[RECORDS TO PROCESS — start]
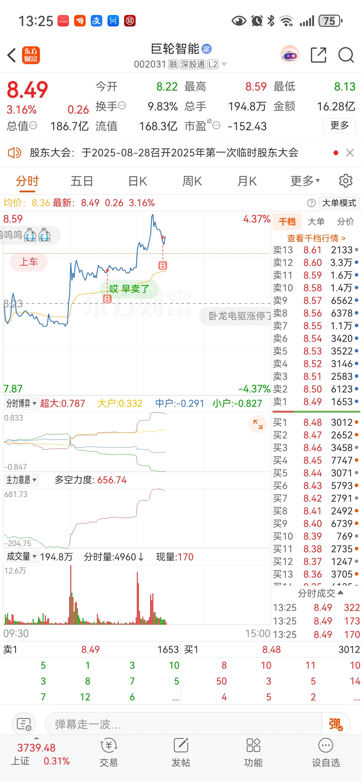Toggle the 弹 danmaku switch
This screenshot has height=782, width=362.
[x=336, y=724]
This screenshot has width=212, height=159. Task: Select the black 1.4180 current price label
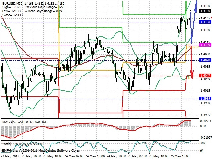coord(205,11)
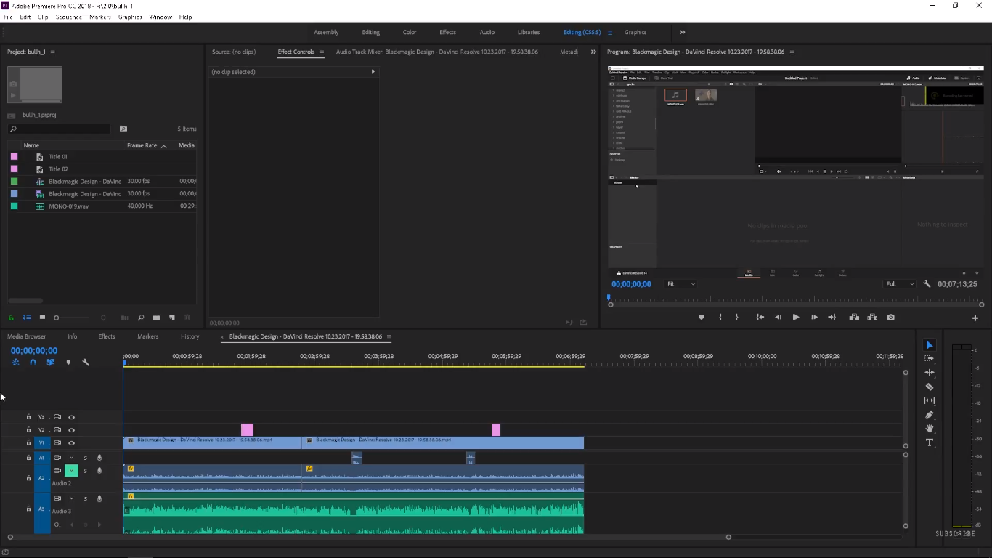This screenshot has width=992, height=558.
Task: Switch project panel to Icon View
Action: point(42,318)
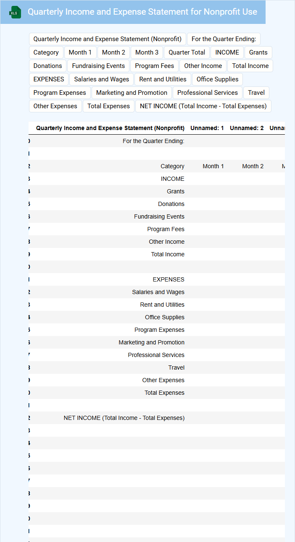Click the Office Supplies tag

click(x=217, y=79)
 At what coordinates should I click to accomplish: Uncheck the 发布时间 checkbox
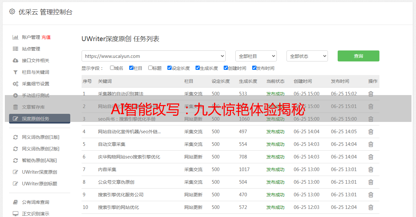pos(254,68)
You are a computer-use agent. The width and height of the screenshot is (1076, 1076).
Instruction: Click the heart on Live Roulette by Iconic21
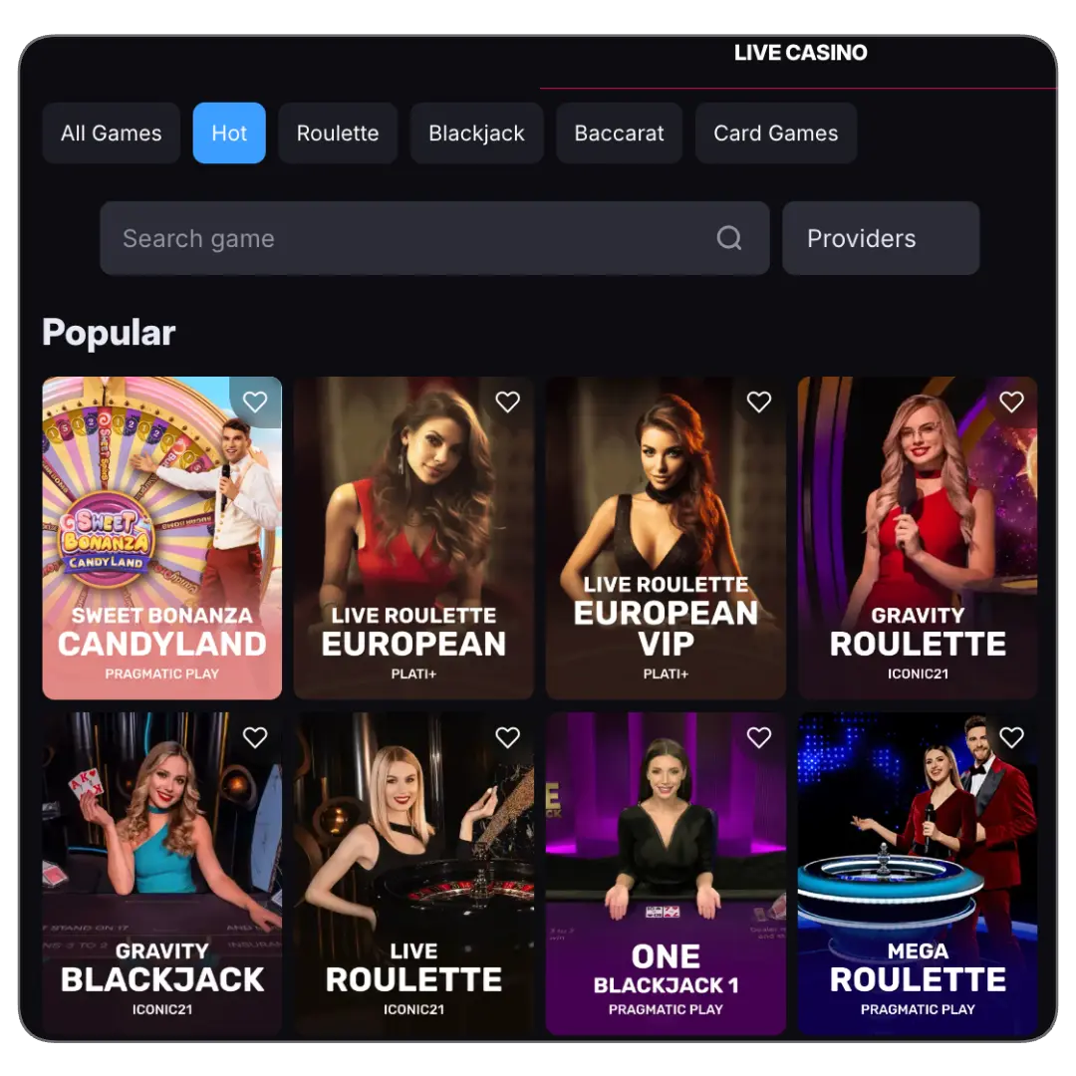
[RECORDS TO PROCESS — finish]
- [ASSIGNMENT]
Omit the pictures and please write out exactly the lines between the one containing "At what coordinates" and the last line of the entries, both included.

- [SOLUTION FOR THIS EXERCISE]
 At what coordinates should I click to accomplish: Uncheck the 发布时间 checkbox
pos(254,68)
You are a computer-use agent. The width and height of the screenshot is (1076, 1076).
Instruction: Click the heart on Live Roulette by Iconic21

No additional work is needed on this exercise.